Therefore if you’re inserting records faster than the precision offered by DateTime.UtcNow (very possible) these inserts will cause index fragmentation. Avoiding index fragmentation is the whole purpose of using sequential GUIDs in the first place so we need a solution to this if COMBs are to be viable compared to other approaches.

Thankfully a solution is provided by RT.Comb itself and is part of the reason I like to use this library rather than just some of the code for creating COMBs available on StackOverflow or other places online. RT.Comb has a timestamp provider called UtcNoRepeatTimestampProvider which ensures that the current timestamp is at least Xms (4ms is the default, but this can be changed) greater than the previous one and increments the current one by Xms if it is not. The library documentation gives the following table of what timestamp UtcNoRepeatTimestampProvider (RHS) will provide compared to the original DateTime.UtcNow (LHS) timestamp.

02:08:50.613    02:08:50.613
02:08:50.613    02:08:50.617
02:08:50.613    02:08:50.621
02:08:50.617    02:08:50.625
02:08:50.617    02:08:50.629
02:08:50.617    02:08:50.632

Using UtcNoRepeatTimestampProvider is simple and results in GUIDs which are correctly sorted in SQL Server as shown below.

Creating sequential GUIDs in .net

Which Sequential GUID approach to use?

Of course there are many other solutions on the web which you can choose. All three discussed above are super fast. On my machine I did 100K iterations in at most 101 ms so this wouldn’t influence me either way. Given the potential problems outlined with the dll import approach above I’d avoid this unless there were not viable alternatives, which there are.

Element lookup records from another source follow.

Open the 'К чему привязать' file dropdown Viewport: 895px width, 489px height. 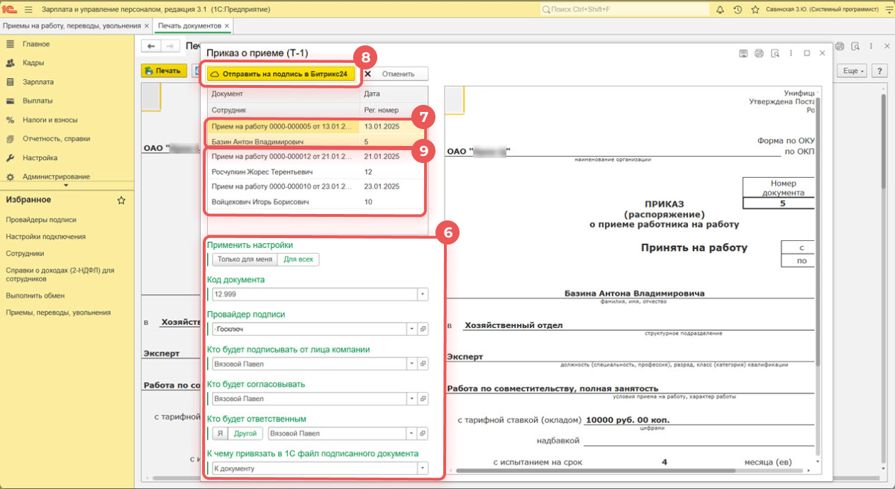[x=423, y=468]
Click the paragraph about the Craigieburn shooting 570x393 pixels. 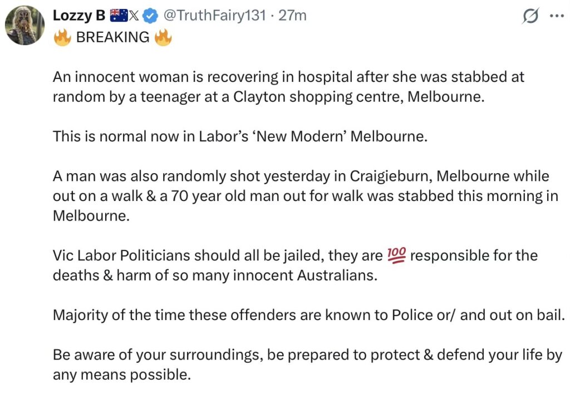301,196
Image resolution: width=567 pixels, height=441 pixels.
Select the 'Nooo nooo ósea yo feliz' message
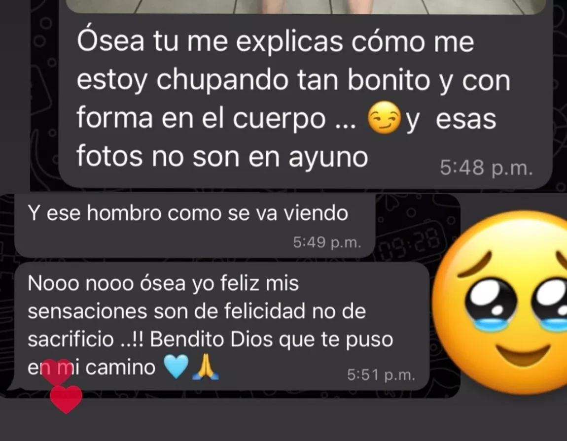(222, 326)
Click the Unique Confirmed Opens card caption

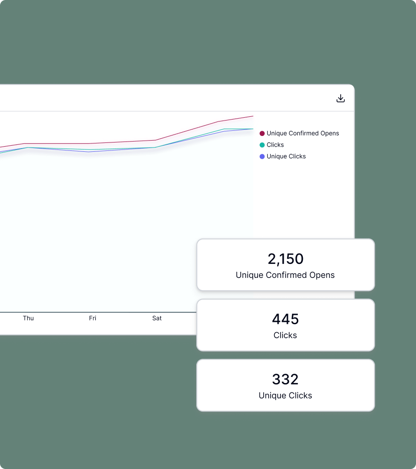(x=285, y=275)
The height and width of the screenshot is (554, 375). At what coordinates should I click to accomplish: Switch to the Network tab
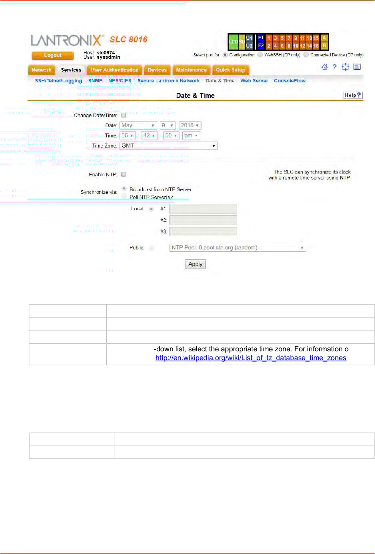41,70
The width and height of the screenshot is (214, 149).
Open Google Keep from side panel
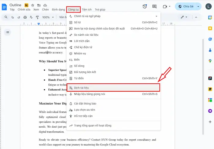[210, 28]
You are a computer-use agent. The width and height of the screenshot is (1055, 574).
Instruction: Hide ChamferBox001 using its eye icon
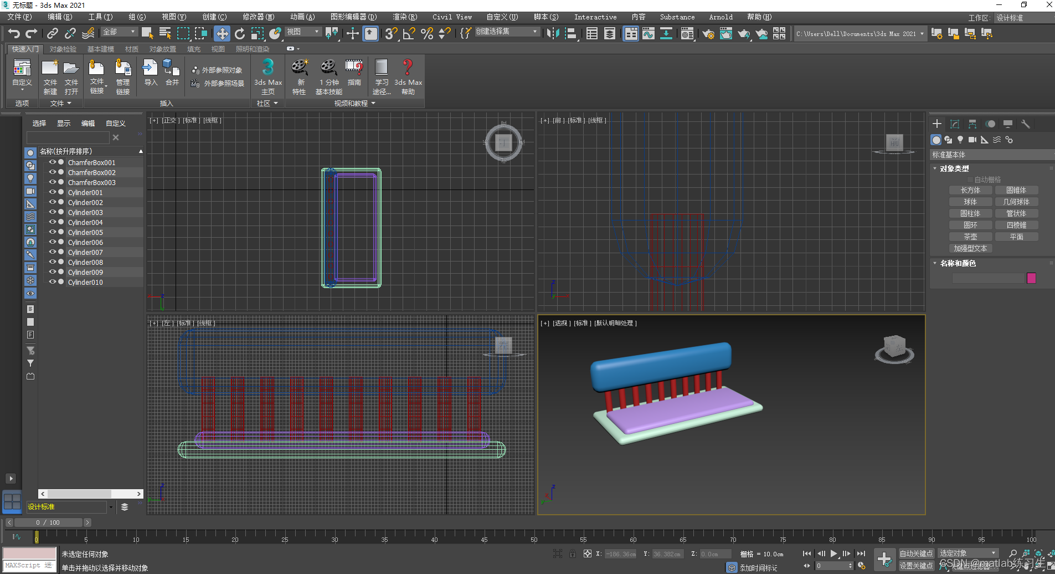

There’s not much to choose between the other two. If your using EF Core to update your DB then you’ll have SequentialGuidValueGenerator available anyhow so I’d just go with what you have out of the box rather than integrating RT.Comb for example. COMBs are ideal if you want to be able to extract the timestamp out of the GUID for things like debugging, but it does perhaps have limited real world benefit. There are many COMB libraries available online but if you happen to use both SQL Server and PostgreSQL RT.Comb is ideal as it supports both.

Note Sequential GUIDs by their nature are guessable so don’t use these in a security sensitive context. 

 

Converting numbers to strings without scientific notation in C#

C# will automatically convert numbers which are of type float, double or decimal and have a lot of precision (lots of numbers after the decimal point) to scientific notation. The means if you have a double which for example contains the value .00009 and attempt to convert it to a string C# will display it as 9E-05. Of course this may not always be desired. To ‘fix’ this you just need to explicitly format the string:

double number = .00009;
string defaultNumber = number.ToString(); //9E-05
string numberFromToString = number.ToString("N5"); //0.00009
string numberFromStringFormat = string.Format("{0:F5}", number); //0.00009

Change 5 above to whatever level of precision you require.

Discouraging use of the var keyword and ternary if operator

I would always favour typing more code to make it more explicit, more readable and to ensure consistency in style throughout a software system. Minimising the bytes and lines needed to do something shouldn’t take preference over readability. My two pet hates in this regard are the var keyword and ternary (?) if operator.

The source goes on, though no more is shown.